---------- Extrait choisi ----------

Il fallait du courage pour marcher désarmés dans les rues de Paris et d’ailleurs, car si parfaite soit l’organisation des forces de police, le risque d’un attentat était bien réel. Tes parents ont tremblé pour toi, mais c’est toi qui avais raison de braver le danger. Et puis il y a toujours quelque chose de miraculeux dans un tel moment, qui réunit tant de gens divers, venus de tous les coins du monde, peut-être justement dans le regard de cet enfant que tu as vu à son balcon, pas plus haut que la rambarde, et qui s’en souviendra toute sa vie.
Cela s’est passé, tu en as été témoin.
Ils ne sont pas des barbares
Maintenant il importe de ne pas oublier. Il importe – et cela revient aux gens de ta génération, car la nôtre n’a pas su, ou n’a pas pu, empêcher les crimes racistes et les dérives sectaires – d’agir pour que le monde dans lequel tu vas continuer à vivre soit meilleur que le nôtre. C’est une entreprise très difficile, presque insurmontable. C’est une entreprise de partage et d’échange.

---------- Données fournies ----------

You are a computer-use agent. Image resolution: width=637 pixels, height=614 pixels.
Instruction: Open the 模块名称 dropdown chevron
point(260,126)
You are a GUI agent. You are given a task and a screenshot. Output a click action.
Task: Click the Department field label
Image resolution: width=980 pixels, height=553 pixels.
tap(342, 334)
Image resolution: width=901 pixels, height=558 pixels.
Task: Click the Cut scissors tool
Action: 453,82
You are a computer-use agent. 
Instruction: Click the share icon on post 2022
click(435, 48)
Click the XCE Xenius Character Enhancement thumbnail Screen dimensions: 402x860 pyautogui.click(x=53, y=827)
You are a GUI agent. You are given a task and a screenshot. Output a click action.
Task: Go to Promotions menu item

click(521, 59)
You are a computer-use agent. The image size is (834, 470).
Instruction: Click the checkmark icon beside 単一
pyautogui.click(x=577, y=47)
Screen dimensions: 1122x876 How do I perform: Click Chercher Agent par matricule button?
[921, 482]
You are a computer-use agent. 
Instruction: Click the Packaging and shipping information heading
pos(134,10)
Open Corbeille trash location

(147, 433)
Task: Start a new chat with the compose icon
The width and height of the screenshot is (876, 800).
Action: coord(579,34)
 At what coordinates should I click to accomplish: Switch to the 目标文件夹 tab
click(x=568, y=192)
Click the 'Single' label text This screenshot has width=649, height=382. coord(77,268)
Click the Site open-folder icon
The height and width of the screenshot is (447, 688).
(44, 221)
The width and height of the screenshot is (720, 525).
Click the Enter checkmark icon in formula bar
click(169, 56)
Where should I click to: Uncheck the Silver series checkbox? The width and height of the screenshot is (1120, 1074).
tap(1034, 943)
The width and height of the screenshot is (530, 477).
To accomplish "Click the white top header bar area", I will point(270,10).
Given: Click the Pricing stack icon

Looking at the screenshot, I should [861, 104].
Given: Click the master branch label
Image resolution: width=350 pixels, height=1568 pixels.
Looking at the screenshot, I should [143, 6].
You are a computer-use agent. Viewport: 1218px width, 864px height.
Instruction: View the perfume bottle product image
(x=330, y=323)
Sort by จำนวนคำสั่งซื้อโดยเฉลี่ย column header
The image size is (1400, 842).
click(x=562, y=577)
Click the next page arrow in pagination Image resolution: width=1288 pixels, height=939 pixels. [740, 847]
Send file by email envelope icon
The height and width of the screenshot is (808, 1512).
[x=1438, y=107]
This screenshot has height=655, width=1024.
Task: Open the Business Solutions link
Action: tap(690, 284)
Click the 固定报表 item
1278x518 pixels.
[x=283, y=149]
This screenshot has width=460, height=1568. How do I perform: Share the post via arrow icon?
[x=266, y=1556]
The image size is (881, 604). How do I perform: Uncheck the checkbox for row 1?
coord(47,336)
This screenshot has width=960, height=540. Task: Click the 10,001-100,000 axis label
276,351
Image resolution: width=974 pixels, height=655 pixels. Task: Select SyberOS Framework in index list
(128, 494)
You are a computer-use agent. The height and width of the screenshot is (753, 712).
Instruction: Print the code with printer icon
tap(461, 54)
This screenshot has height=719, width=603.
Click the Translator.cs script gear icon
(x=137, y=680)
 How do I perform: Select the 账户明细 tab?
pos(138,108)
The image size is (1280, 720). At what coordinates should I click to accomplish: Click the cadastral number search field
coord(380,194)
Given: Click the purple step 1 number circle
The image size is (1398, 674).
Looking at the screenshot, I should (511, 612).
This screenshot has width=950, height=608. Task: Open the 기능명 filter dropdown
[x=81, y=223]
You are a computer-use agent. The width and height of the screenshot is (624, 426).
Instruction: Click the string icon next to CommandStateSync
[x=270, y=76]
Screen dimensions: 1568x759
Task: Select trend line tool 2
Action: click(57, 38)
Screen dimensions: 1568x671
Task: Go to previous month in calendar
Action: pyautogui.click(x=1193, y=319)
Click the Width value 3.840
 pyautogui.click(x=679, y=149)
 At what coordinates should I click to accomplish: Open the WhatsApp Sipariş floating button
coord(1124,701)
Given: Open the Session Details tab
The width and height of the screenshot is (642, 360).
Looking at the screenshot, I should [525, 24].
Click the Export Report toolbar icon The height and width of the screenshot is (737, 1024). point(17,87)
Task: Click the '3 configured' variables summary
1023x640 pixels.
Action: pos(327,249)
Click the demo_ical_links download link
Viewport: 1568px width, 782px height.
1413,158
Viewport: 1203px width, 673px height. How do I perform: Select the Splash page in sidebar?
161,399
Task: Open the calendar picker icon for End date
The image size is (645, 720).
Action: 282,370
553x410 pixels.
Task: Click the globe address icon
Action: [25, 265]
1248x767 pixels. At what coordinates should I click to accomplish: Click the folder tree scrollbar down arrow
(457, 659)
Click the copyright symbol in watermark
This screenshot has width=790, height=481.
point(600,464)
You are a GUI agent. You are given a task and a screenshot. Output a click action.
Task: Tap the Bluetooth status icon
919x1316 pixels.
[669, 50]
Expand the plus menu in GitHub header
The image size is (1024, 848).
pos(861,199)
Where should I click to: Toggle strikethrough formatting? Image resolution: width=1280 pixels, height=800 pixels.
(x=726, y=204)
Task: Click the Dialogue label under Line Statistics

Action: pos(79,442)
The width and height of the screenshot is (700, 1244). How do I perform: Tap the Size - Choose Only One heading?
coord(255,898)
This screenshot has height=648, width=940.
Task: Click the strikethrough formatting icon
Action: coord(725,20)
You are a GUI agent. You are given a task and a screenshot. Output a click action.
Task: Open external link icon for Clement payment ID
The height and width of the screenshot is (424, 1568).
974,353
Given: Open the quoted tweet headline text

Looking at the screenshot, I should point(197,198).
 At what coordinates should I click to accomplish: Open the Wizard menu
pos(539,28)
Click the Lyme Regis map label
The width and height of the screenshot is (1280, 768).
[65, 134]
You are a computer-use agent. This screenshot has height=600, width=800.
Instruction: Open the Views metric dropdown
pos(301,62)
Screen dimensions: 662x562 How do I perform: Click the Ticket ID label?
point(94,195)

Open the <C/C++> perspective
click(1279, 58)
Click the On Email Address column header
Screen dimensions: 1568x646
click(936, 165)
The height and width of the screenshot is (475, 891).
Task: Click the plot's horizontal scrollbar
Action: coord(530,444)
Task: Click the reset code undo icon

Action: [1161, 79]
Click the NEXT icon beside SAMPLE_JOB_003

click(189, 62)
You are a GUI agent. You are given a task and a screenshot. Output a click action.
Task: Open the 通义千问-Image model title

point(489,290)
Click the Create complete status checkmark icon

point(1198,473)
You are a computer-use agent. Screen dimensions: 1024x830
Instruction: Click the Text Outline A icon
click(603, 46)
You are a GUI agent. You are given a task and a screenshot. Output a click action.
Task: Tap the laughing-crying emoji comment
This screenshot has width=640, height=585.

----------

> **Consigne A**
Recopiez l'extrait choisi, de « Il fallait du » jusqu'à « toute sa vie. ».
> **Consigne B**
Répondez à ces questions sur l'extrait choisi, chaque réponse sur sa propre ligne :
(i) Qu'ont fait les parents de la personne à qui le texte s'adresse ?
(ii) Jusqu'à quelle hauteur arrivait l'enfant vu à son balcon ?
(iii) À qui revient-il d'agir pour que le monde soit meilleur ?

> **Corrigé A**
Il fallait du courage pour marcher désarmés dans les rues de Paris et d’ailleurs, car si parfaite soit l’organisation des forces de police, le risque d’un attentat était bien réel. Tes parents ont tremblé pour toi, mais c’est toi qui avais raison de braver le danger. Et puis il y a toujours quelque chose de miraculeux dans un tel moment, qui réunit tant de gens divers, venus de tous les coins du monde, peut-être justement dans le regard de cet enfant que tu as vu à son balcon, pas plus haut que la rambarde, et qui s’en souviendra toute sa vie.

> **Corrigé B**
(i) Ils ont tremblé pour elle.
(ii) Pas plus haut que la rambarde.
(iii) Aux gens de la génération de la personne à qui le texte s'adresse.